## Your task
Change every "screenshot" to "screen image" in the material, starting at its first line and stopping after the line that contains "pyautogui.click(x=6, y=22)", with everything else unchanged. Leave the pictures out of your answer.

[A block of data]

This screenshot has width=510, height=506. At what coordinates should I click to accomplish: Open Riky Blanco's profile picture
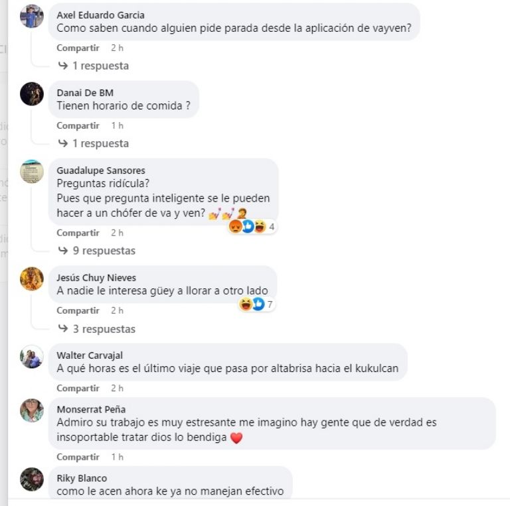coord(32,479)
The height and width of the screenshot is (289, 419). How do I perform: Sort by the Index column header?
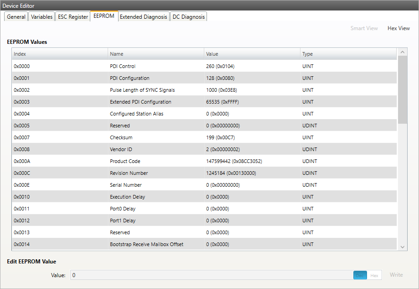coord(59,54)
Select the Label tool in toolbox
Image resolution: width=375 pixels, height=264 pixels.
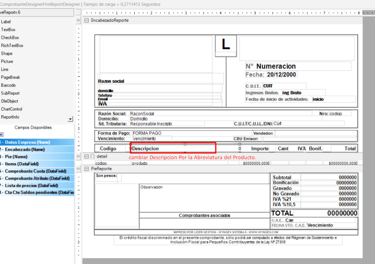pyautogui.click(x=6, y=22)
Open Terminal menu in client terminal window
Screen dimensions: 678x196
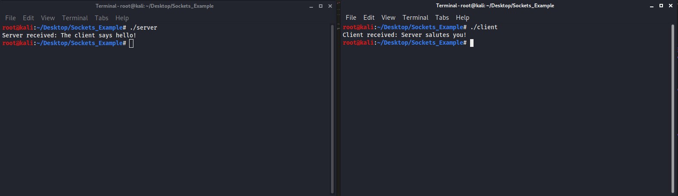415,18
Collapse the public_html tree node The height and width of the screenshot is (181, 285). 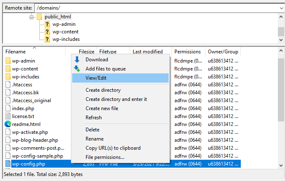[32, 17]
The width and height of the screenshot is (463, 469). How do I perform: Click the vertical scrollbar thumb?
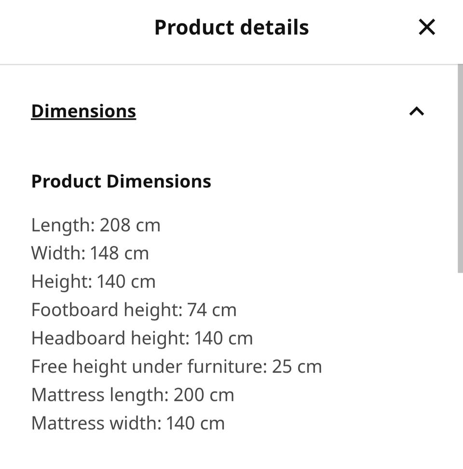pyautogui.click(x=460, y=169)
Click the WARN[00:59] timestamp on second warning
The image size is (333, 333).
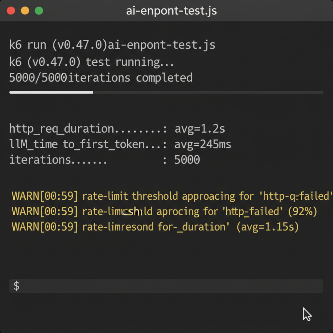44,211
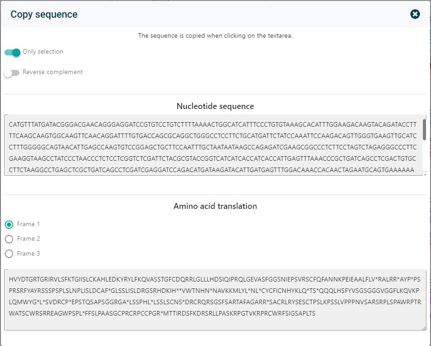The image size is (431, 346).
Task: Enable the Reverse complement switch
Action: pos(12,73)
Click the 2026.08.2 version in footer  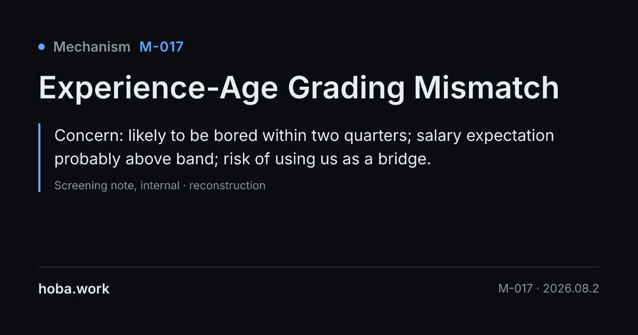[570, 289]
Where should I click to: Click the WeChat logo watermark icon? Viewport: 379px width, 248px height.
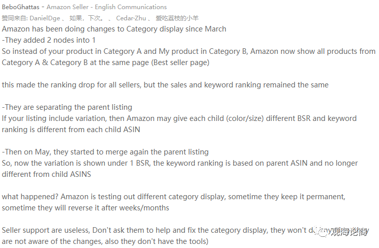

## Result for this exercise
This screen image has width=510, height=506. At what coordinates should I click to accomplish: Open Riky Blanco's profile picture
coord(32,479)
The height and width of the screen image is (289, 419). How do I perform: Sort by the Index column header?
coord(59,54)
Select the Label tool in toolbox
Image resolution: width=375 pixels, height=264 pixels.
pyautogui.click(x=6, y=22)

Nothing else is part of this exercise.